Along with this pattern of having the page-level components do all the management for the entire page, the inverse problem emerged of what to do when different pages need to communicate.  Thus the “Router” of VIPER was born, out of a perceived need to stick this orchestration logic somewhere.  But if you understand that MVC is inherently hierarchical, with all three components existing on each level of the view hierarchy, then it becomes clear where this “routing” behavior goes: in the M of whatever container view holds the different pages of an app and decides when and how to display them.  Since the platform frameworks are so inheritance-based, and typically give you subclasses with little to no configurability for these “container” views (examples on iOS would be UINavigationController, UITabBarController, etc.), they really don’t give you a way to follow their intended patterns and also have a sensible place for this “routing” logic to go.  But if the navigation or tab-bar (or other menu-selecting) views were all MVC bundles, then that logic would naturally live in the Models of those views.

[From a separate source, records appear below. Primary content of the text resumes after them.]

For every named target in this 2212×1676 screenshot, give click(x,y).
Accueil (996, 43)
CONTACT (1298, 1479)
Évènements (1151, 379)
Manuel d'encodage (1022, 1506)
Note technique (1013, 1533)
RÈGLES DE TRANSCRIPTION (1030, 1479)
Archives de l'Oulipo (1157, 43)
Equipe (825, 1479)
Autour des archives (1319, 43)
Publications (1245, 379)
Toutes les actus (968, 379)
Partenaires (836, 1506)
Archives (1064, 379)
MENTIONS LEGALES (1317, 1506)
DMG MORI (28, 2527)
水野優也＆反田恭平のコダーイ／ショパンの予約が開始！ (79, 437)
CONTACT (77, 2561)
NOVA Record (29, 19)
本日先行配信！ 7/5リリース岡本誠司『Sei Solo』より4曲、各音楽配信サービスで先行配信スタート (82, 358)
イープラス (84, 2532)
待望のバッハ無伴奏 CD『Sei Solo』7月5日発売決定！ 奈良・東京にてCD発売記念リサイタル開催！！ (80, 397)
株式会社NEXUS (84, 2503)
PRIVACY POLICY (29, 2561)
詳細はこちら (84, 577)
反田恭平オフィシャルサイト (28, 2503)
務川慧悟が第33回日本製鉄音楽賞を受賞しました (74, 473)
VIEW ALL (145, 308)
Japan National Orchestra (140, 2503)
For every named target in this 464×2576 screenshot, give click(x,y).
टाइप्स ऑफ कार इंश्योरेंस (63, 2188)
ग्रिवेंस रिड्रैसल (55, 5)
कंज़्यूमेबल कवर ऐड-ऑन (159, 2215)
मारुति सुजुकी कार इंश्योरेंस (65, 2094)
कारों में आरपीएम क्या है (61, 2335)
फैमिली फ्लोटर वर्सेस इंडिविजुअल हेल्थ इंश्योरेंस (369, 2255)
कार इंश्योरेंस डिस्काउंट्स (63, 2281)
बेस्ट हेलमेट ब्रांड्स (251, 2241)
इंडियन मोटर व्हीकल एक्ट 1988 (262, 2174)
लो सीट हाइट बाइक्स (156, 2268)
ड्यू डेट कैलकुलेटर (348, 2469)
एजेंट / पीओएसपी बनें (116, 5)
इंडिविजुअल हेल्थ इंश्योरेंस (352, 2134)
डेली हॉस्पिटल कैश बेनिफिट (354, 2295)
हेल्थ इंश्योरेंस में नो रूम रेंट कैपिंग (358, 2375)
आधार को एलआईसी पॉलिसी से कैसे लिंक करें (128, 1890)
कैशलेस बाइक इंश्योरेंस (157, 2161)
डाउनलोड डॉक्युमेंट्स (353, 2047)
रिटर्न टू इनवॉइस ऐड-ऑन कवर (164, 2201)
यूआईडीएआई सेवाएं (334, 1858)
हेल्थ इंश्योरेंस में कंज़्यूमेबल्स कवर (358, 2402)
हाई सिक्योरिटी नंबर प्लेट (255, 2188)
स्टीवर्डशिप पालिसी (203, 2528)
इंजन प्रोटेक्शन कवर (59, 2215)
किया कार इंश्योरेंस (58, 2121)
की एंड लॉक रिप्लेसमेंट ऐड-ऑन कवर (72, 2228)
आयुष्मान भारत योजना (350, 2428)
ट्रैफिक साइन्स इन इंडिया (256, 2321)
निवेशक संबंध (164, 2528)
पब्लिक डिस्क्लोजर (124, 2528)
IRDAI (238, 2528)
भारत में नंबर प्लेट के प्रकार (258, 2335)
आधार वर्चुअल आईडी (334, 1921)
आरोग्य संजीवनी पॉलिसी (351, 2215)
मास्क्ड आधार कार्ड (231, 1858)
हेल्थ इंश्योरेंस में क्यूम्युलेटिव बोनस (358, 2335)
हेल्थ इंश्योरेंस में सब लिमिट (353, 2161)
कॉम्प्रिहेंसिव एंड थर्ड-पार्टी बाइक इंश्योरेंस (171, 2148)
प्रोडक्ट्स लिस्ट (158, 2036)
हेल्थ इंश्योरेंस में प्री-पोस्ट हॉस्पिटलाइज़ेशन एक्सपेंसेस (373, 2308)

Examples are also helpful, so I developed four implementations of a login page in an Android app to illustrate what traditional MVC is intended to look like.  The first one is Massive View Controller, what so many devs think MVC means.  There is a LoginService class that performs the backend work of the login web call, but all the business logic, visual logic, and everything in between is stuffed into a LoginController, which subclasses Activity.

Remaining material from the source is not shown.